**The task**
All of the records below are to be printed exactly; the pictures are to be left out.
[[ Exercise data, beginning ]]
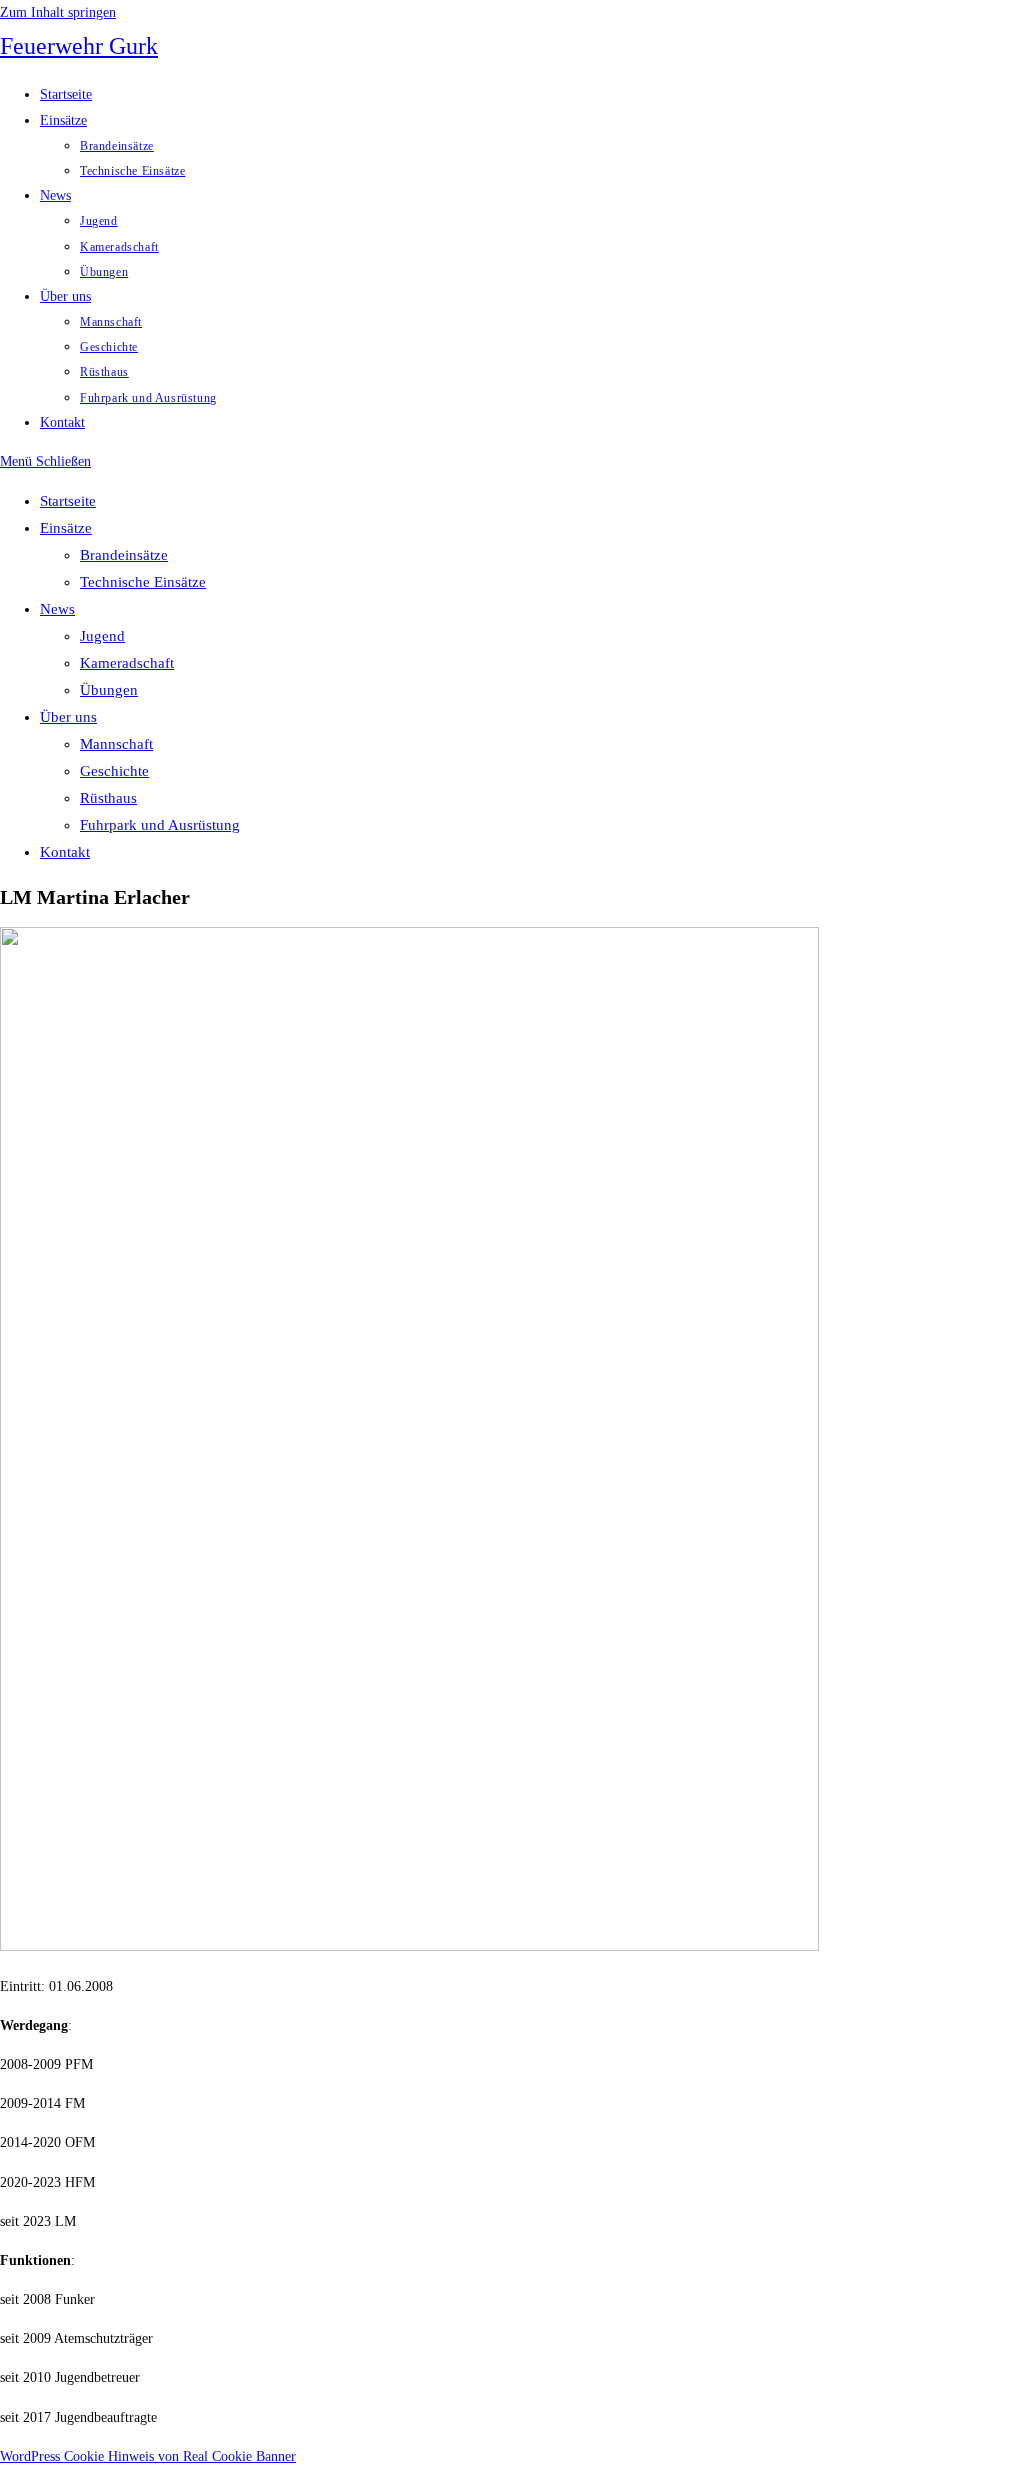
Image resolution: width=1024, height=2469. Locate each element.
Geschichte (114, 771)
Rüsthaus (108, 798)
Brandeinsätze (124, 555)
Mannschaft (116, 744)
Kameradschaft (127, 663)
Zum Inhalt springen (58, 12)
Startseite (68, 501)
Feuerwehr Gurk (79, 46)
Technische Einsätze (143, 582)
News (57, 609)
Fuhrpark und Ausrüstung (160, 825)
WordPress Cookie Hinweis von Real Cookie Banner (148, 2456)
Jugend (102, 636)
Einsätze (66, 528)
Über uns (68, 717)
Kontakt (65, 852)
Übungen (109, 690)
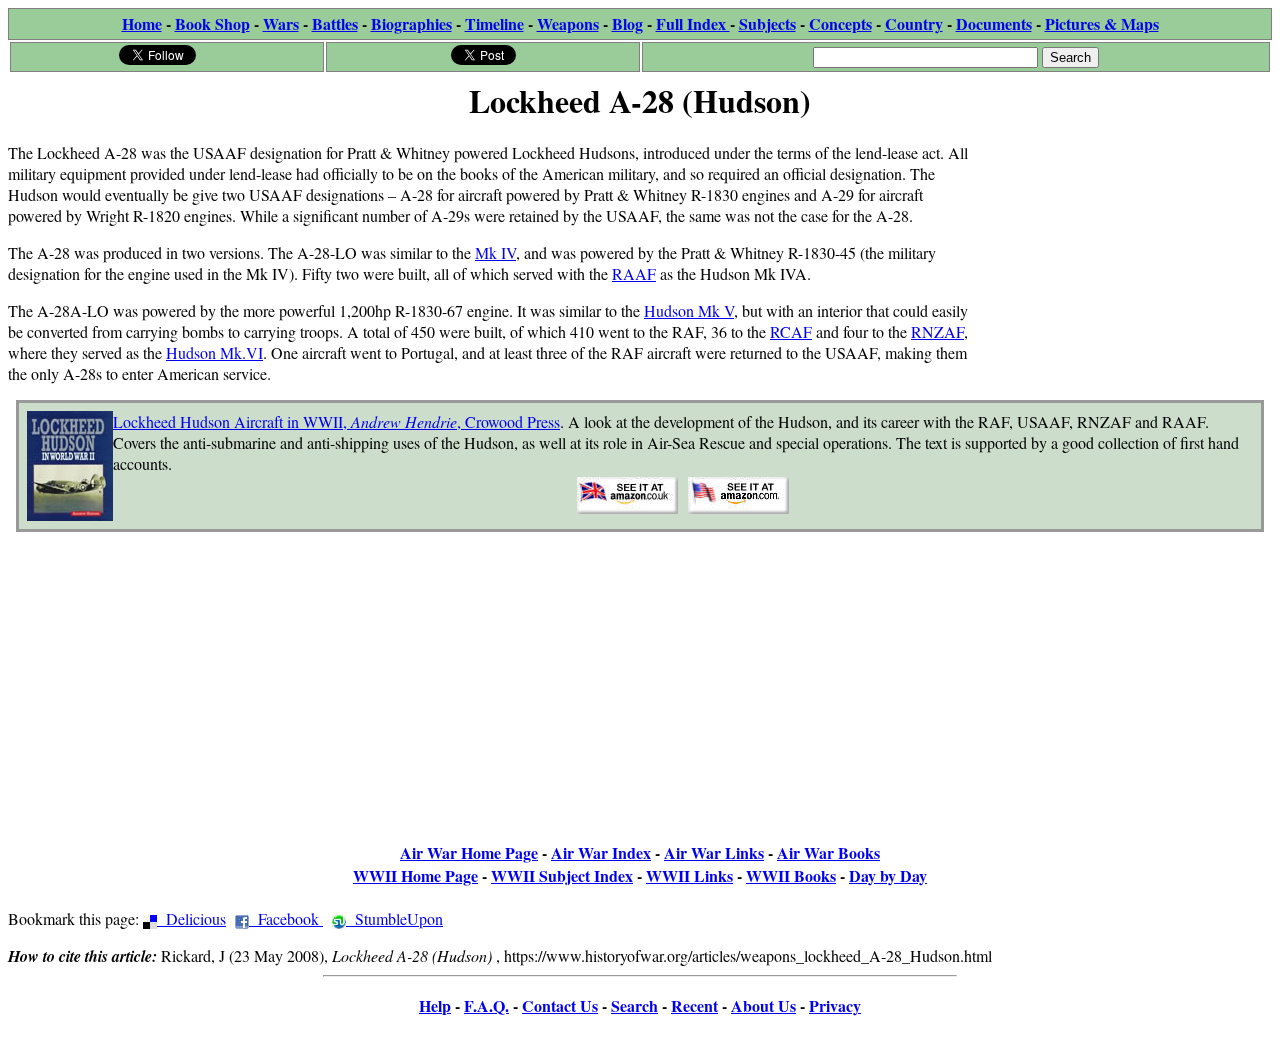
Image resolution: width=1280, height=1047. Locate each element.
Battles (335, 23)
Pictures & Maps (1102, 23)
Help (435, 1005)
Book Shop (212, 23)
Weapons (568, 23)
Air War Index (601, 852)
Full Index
[[ Exercise data, end ]]
**Task response**
Image resolution: width=1024, height=2469. Locate each element.
Geschichte (114, 771)
Rüsthaus (108, 798)
Brandeinsätze (124, 555)
Mannschaft (116, 744)
Kameradschaft (127, 663)
Zum Inhalt springen (58, 12)
Startseite (68, 501)
Feuerwehr Gurk (79, 46)
Technische Einsätze (143, 582)
News (57, 609)
Fuhrpark und Ausrüstung (160, 825)
WordPress Cookie Hinweis von Real Cookie Banner (148, 2456)
Jugend (102, 636)
Einsätze (66, 528)
Über uns (68, 717)
Kontakt (65, 852)
Übungen (109, 690)
Image resolution: width=1280, height=1047. Locate each element.
Battles (335, 23)
Pictures & Maps (1102, 23)
Help (435, 1005)
Book Shop (212, 23)
Weapons (568, 23)
Air War Index (601, 852)
Full Index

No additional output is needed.